*** Opening Stored data ***

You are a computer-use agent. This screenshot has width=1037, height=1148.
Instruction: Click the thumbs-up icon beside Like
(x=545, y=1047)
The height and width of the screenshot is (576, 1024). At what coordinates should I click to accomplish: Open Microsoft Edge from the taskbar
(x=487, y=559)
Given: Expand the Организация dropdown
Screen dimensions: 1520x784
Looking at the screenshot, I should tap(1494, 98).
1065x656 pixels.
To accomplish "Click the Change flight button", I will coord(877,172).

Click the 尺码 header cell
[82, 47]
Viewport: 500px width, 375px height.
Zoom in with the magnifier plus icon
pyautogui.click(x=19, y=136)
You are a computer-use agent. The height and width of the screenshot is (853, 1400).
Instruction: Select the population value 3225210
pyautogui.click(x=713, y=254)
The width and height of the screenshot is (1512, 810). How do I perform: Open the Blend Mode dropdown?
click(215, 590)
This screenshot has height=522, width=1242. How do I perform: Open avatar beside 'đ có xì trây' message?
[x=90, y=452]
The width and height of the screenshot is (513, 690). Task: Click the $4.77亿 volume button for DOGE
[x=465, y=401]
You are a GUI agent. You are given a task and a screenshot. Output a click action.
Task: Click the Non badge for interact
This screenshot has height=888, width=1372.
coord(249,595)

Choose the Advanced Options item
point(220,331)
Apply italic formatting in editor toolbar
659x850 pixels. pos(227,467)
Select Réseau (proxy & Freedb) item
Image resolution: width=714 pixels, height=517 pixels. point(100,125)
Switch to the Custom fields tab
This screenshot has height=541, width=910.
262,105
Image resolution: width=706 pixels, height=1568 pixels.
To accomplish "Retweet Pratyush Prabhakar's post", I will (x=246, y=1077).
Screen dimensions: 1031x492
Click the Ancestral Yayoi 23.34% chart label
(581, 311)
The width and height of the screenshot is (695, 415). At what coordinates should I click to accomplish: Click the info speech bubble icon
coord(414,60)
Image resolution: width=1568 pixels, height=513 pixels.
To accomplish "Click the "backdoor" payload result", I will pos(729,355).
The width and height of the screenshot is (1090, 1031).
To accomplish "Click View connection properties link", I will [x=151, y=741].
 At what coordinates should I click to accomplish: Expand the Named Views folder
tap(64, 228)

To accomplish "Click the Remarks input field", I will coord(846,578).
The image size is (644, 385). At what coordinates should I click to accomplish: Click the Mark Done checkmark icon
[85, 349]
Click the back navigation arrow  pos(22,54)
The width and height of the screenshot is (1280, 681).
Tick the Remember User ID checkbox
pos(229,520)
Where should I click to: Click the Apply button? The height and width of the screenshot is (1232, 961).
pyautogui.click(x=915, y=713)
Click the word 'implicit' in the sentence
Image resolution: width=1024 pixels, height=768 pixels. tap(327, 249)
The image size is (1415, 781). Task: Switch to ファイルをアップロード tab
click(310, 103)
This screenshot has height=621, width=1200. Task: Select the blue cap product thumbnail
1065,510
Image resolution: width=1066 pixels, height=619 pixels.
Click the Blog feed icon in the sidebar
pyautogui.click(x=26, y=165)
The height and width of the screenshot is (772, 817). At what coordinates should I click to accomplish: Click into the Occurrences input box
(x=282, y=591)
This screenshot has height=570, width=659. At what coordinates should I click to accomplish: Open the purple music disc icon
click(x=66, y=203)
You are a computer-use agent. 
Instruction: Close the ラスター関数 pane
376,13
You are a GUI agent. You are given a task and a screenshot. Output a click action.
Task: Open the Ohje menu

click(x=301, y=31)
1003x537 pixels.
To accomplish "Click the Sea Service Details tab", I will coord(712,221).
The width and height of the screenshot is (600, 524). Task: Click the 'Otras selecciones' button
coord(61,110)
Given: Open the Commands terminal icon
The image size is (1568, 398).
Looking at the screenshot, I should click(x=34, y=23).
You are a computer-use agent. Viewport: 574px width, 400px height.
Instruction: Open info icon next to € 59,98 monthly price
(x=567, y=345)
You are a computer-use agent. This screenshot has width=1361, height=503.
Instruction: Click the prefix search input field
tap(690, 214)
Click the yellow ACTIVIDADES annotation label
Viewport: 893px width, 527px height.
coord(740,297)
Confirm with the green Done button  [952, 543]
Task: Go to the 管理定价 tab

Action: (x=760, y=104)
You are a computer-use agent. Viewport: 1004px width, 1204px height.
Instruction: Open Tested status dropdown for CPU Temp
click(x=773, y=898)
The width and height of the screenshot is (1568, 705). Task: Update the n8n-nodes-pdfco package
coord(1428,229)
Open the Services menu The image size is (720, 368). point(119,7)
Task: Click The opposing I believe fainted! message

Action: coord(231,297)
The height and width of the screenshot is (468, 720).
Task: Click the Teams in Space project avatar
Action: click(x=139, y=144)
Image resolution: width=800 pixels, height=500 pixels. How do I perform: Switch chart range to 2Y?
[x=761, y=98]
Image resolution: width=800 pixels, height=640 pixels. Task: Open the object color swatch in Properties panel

*** Closing Stored data ***

• What to do:
Please go over the data above and copy each line with "computer" in it.

• Result for this task:
You are a computer-use agent. This screenshot has width=1037, height=1148.
You are a computer-use agent. The height and width of the screenshot is (853, 1400).
You are a computer-use agent. 
You are a computer-use agent. Viewport: 574px width, 400px height.
You are a computer-use agent. This screenshot has width=1361, height=503.
You are a computer-use agent. Viewport: 1004px width, 1204px height.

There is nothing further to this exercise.